Minister of Finance of Ukraine
- In office 26 February 1997 – 27 December 2001
- President: Leonid Kuchma
- Preceded by: Valentyn Koronevsky
- Succeeded by: Ihor Yushko

Ambassador of Ukraine to the United Kingdom
- In office 2002–2005
- President: Viktor Yushchenko
- Preceded by: Volodymyr Vasylenko
- Succeeded by: Ihor Kharchenko

Ambassador of Ukraine to the European Union
- In office 1995–1997
- President: Leonid Kuchma
- Preceded by: Volodymyr Vasylenko
- Succeeded by: Borys Hudyma

Personal details
- Born: 27 September 1952 Kiev, Ukrainian SSR, Soviet Union
- Died: 7 April 2026 (aged 73)
- Alma mater: Kyiv University

= Ihor Mityukov =

Ukrainian diplomat (1952–2026)

Ihor Oleksandrovych Mitiukov (Ігор Олександрович Мітюков; 27 September 1952 – 7 April 2026) was a Ukrainian diplomat and politician, who was Ambassador Extraordinary and Plenipotentiary of Ukraine, and the Minister of Finance of Ukraine (1997–2001). He was the Head of Kyiv office and a Managing Director of Morgan Stanley from March 2008 until his death in 2026.

==Education==
Ihor Mitiukov graduated from Taras Shevchenko National University of Kyiv in 1975, the cybernetics department; Institute of Economy, Academy of Sciences of Ukraine. (PhD).

==Career==
Mityukov held various positions prior to 1990, including at Agrarian-Industrial Bank Ukraina, before being appointed its Deputy Governor.

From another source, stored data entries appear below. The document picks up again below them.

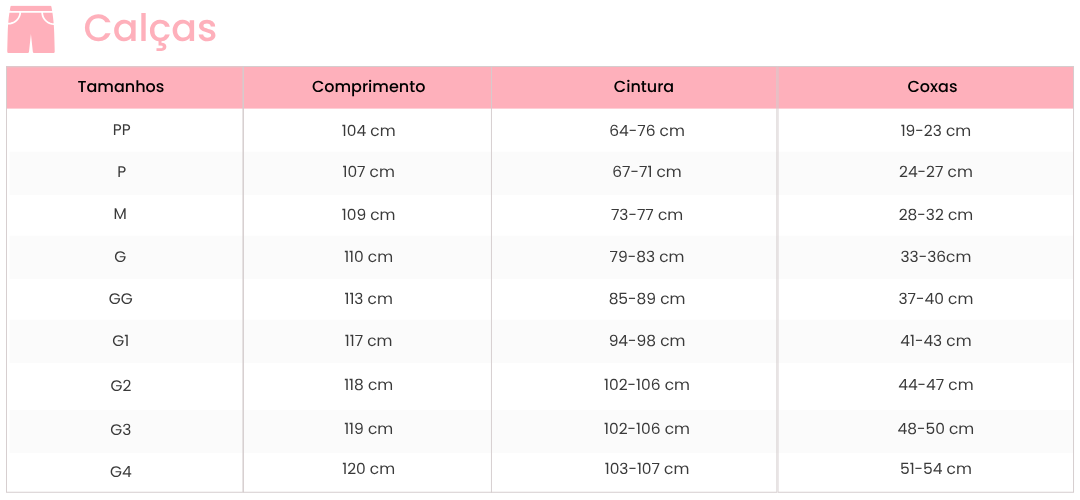Select the 64-76 cm waist cell
This screenshot has width=1080, height=500.
click(x=647, y=131)
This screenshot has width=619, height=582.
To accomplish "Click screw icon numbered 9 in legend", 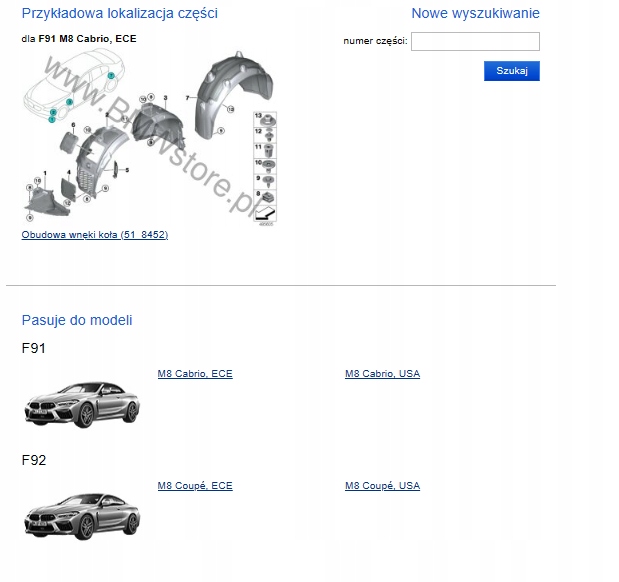I will 268,182.
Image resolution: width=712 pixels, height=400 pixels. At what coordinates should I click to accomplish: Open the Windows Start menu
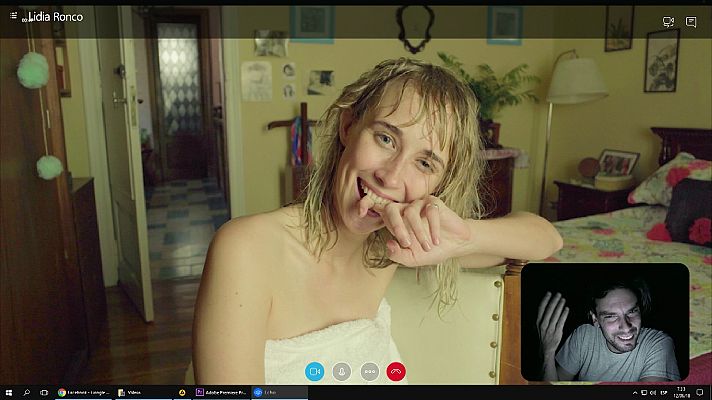coord(8,393)

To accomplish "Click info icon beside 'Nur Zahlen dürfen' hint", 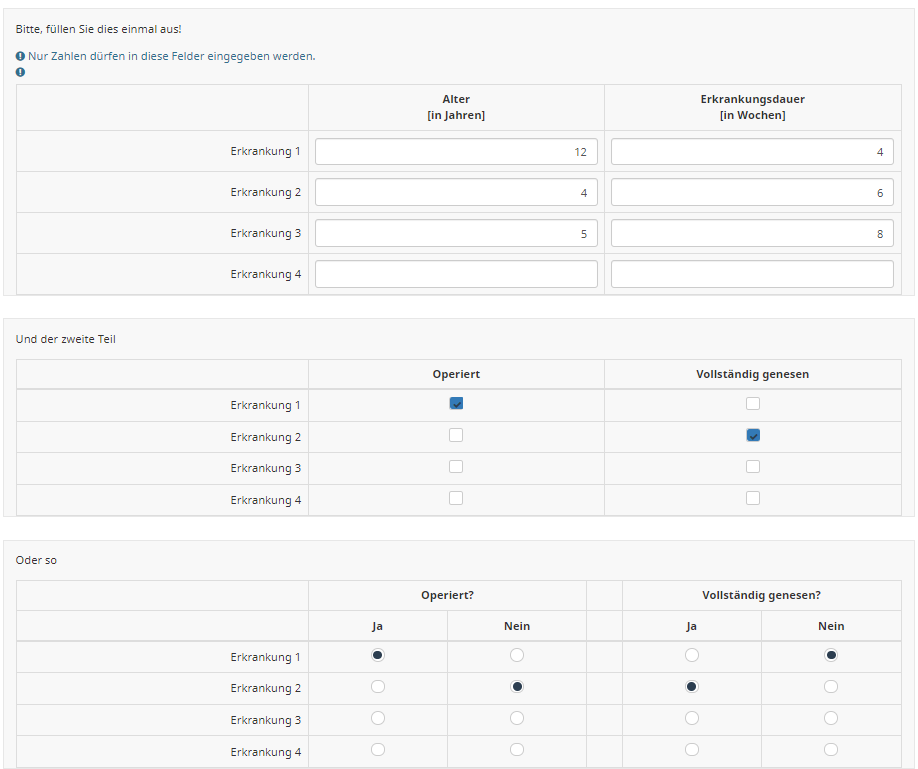I will (x=21, y=56).
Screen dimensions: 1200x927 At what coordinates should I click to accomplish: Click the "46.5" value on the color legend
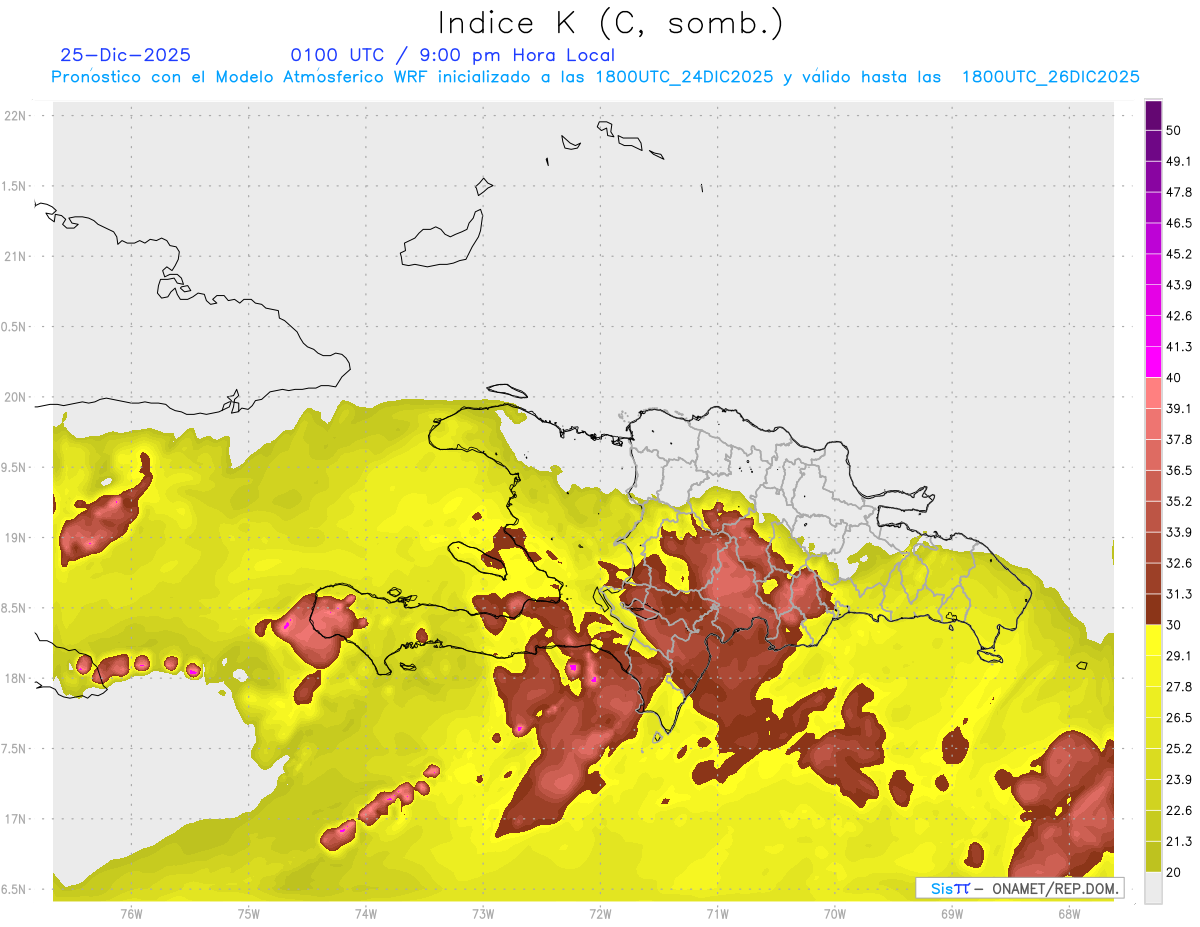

In 1994, he served as Deputy Governor of the National Bank of Ukraine and Vice-Prime Minister of Ukraine for banking and finance.

From 1995 to 1997, Mityukov was Ukraine's Special Representative to the European Union in Brussels, with Vice-Prime Ministerial status.

Mityukov served as the Minister of Finance of Ukraine from 1997 to 2001.

From 2002 to 2005, Mityukov served as the Ambassador Extraordinary and Plenipotentiary of Ukraine in the United Kingdom and represented Ukraine in the International Maritime Organization, as well.

Mityukov was an Independent Non-Executive Director at Ferrexpo Plc from 14 June 2007, and the Head of Kyiv office and Managing Director of Morgan Stanley from March 2008.

==Death==
Mityukov died on 7 April 2026, at the age of 73.